→ **Exercise details**
The reply has to be a number alone, equal to how many lines in the entries below hold the string "sidebar".

((

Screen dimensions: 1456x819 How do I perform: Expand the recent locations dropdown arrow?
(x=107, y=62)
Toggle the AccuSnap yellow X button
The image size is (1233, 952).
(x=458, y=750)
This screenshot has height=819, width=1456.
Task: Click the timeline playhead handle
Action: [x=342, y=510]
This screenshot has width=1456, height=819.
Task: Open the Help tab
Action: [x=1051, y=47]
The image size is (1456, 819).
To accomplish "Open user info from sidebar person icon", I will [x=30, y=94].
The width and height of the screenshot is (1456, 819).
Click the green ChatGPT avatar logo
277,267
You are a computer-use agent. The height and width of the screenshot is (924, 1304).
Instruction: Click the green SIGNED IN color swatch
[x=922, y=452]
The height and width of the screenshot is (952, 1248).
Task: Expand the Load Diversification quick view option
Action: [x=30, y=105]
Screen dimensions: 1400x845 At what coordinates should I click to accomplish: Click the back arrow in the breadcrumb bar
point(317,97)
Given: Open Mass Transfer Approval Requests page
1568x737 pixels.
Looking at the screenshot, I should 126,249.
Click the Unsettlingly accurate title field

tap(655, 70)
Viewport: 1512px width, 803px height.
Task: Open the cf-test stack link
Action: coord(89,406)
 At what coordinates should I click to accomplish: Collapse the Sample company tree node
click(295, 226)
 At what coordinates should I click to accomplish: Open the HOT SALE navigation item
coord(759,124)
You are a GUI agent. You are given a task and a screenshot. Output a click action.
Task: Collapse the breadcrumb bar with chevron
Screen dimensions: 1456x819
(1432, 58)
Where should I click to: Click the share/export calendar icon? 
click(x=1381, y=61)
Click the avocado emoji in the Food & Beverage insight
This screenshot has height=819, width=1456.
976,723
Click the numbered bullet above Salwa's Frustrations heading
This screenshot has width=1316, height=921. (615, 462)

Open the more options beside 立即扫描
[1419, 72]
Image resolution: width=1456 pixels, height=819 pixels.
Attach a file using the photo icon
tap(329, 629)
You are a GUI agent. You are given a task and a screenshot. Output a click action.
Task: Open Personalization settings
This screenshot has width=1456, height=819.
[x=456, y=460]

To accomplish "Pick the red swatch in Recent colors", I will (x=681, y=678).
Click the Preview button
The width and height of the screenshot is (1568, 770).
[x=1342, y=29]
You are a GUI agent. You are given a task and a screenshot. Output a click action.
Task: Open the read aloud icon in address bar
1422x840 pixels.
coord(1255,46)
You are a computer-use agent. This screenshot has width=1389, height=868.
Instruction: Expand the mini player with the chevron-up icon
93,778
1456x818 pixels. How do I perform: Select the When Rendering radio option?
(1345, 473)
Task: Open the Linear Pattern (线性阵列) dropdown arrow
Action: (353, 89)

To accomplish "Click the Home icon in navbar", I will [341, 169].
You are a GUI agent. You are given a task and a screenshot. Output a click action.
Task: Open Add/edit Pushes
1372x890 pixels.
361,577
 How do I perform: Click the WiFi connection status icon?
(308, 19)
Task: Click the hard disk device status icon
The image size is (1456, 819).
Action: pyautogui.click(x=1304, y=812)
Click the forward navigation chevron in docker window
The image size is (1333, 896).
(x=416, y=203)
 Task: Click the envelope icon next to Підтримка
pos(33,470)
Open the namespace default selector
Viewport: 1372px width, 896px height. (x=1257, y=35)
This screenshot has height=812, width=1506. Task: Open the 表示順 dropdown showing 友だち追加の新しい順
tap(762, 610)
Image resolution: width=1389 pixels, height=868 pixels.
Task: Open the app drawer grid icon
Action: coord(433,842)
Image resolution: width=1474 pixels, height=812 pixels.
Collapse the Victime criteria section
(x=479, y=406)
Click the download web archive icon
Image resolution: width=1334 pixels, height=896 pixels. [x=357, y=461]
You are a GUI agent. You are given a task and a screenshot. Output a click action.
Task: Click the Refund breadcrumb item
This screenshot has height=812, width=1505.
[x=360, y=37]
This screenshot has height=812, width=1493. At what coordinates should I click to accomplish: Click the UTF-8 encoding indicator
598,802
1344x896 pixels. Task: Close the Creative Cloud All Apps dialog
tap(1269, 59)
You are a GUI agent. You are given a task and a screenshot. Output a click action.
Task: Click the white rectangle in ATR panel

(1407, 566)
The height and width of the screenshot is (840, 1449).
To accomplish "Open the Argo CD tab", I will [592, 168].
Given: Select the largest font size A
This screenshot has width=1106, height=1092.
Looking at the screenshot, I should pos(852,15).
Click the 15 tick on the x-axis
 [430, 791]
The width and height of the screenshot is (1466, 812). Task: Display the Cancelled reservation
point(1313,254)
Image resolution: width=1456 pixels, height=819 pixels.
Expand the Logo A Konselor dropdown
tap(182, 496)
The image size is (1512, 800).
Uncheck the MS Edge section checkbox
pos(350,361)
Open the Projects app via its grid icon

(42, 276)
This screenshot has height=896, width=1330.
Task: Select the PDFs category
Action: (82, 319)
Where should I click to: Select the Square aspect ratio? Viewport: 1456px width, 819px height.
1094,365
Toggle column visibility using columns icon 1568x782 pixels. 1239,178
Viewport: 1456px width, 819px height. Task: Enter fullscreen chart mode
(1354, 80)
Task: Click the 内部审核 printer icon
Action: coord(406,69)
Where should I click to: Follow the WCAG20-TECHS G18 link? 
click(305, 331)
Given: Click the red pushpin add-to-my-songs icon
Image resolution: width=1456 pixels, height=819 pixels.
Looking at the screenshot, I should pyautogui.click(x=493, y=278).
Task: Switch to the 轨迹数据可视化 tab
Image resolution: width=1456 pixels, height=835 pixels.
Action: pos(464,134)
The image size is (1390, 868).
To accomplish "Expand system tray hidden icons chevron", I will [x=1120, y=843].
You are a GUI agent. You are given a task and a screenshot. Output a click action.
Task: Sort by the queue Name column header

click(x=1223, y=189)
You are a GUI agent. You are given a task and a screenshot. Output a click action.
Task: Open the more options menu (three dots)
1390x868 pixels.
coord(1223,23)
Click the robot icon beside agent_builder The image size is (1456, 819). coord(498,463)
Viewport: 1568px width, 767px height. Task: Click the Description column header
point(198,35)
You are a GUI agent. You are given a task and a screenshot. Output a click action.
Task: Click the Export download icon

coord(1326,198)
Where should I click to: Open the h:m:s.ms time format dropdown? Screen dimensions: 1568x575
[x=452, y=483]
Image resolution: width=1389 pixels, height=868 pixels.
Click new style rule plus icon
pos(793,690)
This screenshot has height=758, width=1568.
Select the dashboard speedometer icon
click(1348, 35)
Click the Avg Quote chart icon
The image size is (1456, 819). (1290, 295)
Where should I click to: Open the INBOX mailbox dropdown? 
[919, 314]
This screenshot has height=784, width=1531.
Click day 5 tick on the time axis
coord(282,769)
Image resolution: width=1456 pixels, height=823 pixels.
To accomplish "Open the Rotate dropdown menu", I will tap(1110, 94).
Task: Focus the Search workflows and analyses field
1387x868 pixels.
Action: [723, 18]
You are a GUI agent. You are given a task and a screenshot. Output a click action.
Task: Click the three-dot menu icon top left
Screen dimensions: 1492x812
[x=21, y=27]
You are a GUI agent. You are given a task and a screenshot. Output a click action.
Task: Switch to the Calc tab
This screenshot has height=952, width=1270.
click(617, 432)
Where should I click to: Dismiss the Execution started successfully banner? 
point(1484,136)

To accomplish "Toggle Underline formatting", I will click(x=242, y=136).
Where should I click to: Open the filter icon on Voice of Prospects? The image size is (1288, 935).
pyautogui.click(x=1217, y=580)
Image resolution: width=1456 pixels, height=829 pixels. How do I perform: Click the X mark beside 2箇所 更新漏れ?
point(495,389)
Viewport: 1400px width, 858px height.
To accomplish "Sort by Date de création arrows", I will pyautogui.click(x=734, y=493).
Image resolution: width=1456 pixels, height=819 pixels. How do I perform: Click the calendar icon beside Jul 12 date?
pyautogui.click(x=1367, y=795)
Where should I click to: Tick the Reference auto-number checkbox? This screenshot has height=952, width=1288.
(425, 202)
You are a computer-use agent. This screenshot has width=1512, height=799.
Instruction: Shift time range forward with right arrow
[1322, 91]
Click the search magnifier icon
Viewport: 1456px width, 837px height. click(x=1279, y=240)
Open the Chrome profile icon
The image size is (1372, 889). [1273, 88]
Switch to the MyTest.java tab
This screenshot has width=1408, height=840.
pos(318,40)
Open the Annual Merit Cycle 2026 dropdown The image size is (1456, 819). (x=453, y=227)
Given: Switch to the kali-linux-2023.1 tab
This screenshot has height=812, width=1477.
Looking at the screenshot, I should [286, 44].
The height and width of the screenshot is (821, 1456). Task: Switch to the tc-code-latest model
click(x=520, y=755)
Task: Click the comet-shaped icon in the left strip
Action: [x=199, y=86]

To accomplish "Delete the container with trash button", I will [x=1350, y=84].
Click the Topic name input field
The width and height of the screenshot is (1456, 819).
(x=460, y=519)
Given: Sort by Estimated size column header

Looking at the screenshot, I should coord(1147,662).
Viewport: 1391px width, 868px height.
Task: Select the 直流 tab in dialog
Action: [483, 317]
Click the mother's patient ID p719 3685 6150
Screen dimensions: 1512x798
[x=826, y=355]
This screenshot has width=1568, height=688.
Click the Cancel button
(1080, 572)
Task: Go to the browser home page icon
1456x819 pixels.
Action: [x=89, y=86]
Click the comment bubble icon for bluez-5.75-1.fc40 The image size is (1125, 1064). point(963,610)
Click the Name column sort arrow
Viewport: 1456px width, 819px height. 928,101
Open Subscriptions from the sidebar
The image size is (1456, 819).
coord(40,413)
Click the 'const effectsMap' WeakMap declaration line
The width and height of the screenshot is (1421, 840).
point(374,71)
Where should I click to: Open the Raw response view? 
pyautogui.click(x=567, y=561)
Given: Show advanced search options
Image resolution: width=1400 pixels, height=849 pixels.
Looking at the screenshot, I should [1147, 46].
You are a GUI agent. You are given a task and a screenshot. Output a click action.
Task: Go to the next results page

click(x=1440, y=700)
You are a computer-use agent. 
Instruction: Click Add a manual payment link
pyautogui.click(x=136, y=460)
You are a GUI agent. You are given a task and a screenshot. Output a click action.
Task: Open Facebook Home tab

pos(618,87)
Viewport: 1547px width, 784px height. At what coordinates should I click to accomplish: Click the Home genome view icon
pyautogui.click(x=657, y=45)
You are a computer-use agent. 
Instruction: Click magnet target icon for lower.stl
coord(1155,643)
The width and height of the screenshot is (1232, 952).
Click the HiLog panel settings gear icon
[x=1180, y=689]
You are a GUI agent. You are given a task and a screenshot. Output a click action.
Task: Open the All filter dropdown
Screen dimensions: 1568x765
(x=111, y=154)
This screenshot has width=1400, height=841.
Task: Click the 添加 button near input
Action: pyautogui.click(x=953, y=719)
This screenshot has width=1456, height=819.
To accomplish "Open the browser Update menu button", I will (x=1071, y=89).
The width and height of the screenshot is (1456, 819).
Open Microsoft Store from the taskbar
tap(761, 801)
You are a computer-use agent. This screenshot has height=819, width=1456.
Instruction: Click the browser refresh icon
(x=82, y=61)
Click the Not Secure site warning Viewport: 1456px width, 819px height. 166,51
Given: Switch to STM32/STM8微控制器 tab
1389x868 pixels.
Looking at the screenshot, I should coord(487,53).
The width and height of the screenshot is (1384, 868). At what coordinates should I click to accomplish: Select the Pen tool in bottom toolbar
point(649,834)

))

→ **Your solution**
2